Kabupaten Luwu Timur hingga kini belum memiliki aturan daerah khusus yang mengatur pelaksanaan program Corporate Social Responsibility (CSR).
Kekosongan regulasi ini menjadi sorotan serius dalam Rapat Dengar Pendapat (RDP) antara DPRD dan perwakilan kontraktor nasional mitra PT Vale, Rabu, 14 Mei 2025.
Anggota DPRD dari Fraksi PAN, Abdul Halim, menyebutkan bahwa absennya dasar hukum di tingkat daerah membuat penyaluran CSR tidak berjalan maksimal.

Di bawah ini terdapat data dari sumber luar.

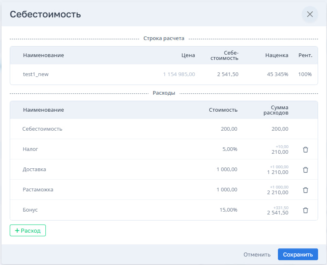Edit the Налог cost value 5,00%
The height and width of the screenshot is (265, 327).
click(x=230, y=149)
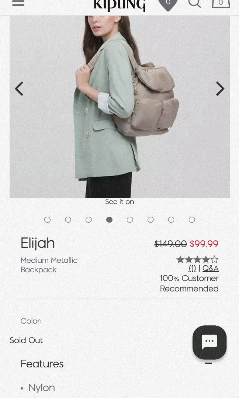Open the shopping bag icon
The height and width of the screenshot is (398, 239).
[221, 3]
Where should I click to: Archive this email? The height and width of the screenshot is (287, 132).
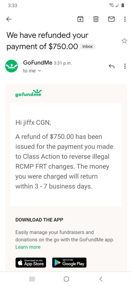tap(80, 19)
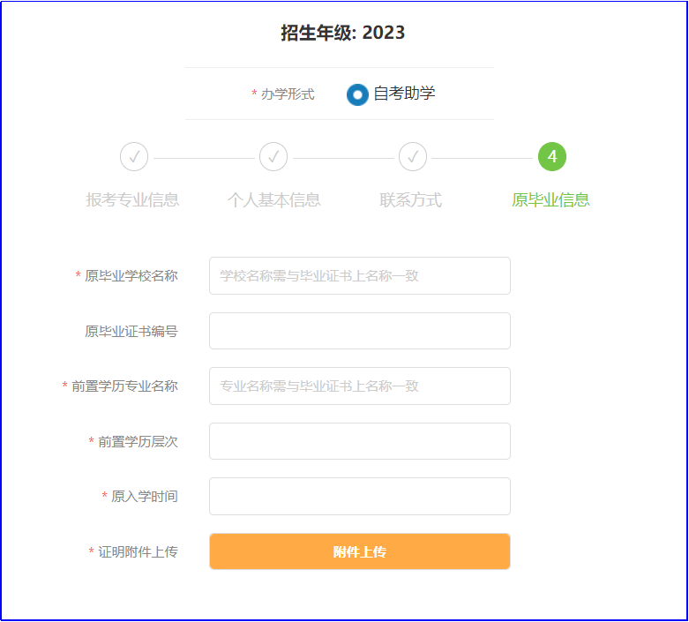This screenshot has height=622, width=689.
Task: Click the 证明附件上传 field label
Action: [138, 552]
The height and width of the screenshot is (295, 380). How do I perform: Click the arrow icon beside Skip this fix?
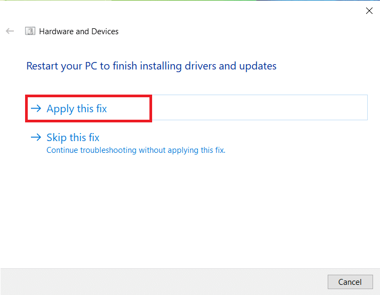coord(36,137)
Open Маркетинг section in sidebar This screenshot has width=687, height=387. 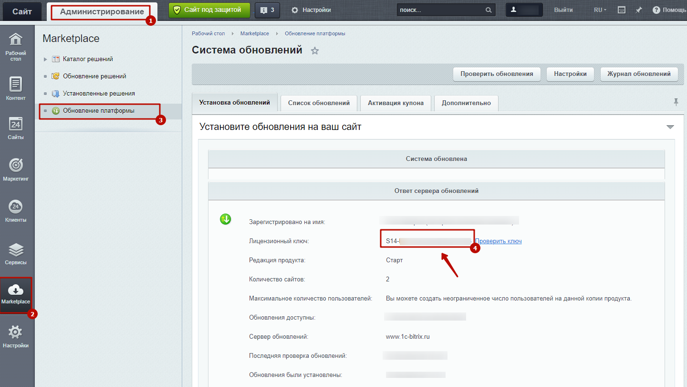[16, 170]
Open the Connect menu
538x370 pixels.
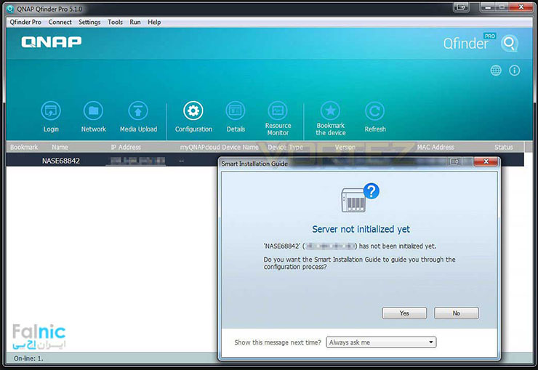(60, 23)
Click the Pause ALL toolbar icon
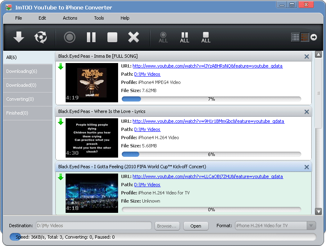The width and height of the screenshot is (326, 246). [x=185, y=38]
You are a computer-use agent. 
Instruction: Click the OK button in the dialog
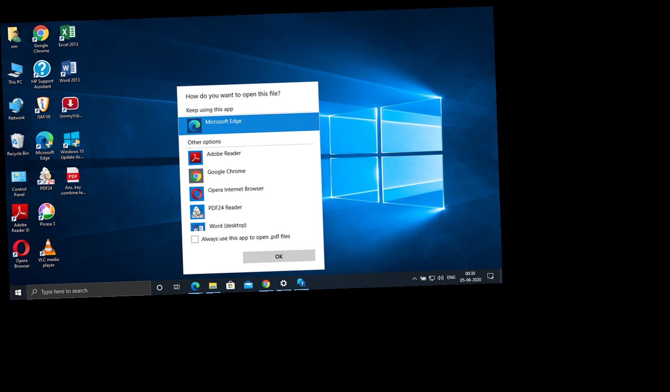click(x=279, y=256)
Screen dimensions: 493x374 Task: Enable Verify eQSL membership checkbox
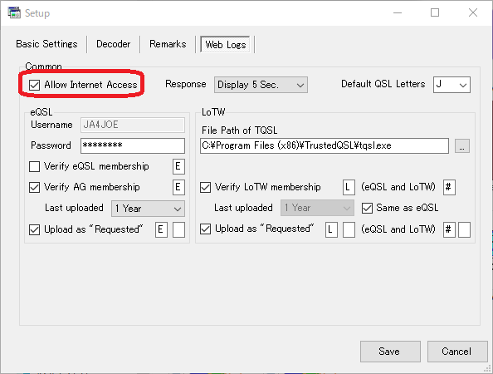pyautogui.click(x=34, y=166)
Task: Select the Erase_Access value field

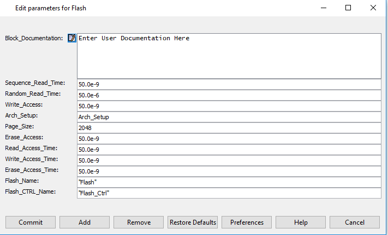Action: pos(229,139)
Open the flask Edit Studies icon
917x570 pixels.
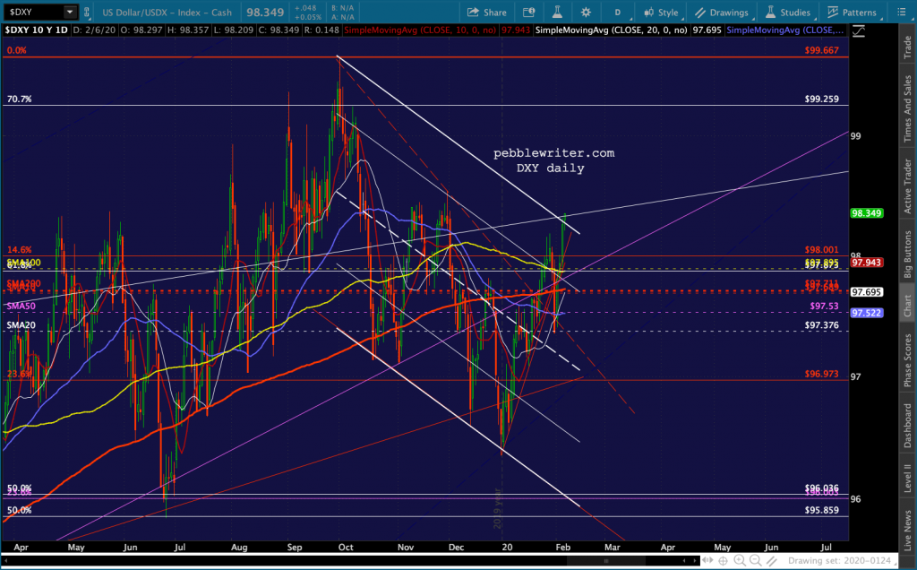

Meskipun perusahaan dan kontraktor menyatakan kesiapan, mereka terhambat oleh belum adanya payung hukum yang mengatur arah dan mekanisme pelaksanaan CSR.
“Sudah saatnya Luwu Timur punya regulasi sendiri soal CSR. Tanpa aturan, program ini terus menggantung,” ujar Halim.
Menurutnya, CSR bisa menjadi sumber daya penting bagi pembangunan daerah, terutama di sektor-sektor seperti pendidikan, kesehatan, infrastruktur, dan ekonomi masyarakat desa.
Namun tanpa arahan yang jelas dari pemerintah daerah, pelaksanaannya rawan tidak tepat sasaran.
“Kita butuh kejelasan, baik bagi pelaku usaha maupun masyarakat penerima manfaat. Aturan lokal akan mengatur itu semua,” tegas legislator dari Dapil Angkona-Kalaena tersebut.
Halim juga menekankan bahwa kehadiran regulasi akan mendorong transparansi dan akuntabilitas dalam pelaksanaan CSR, sekaligus membangun kepercayaan publik terhadap program yang dijalankan perusahaan.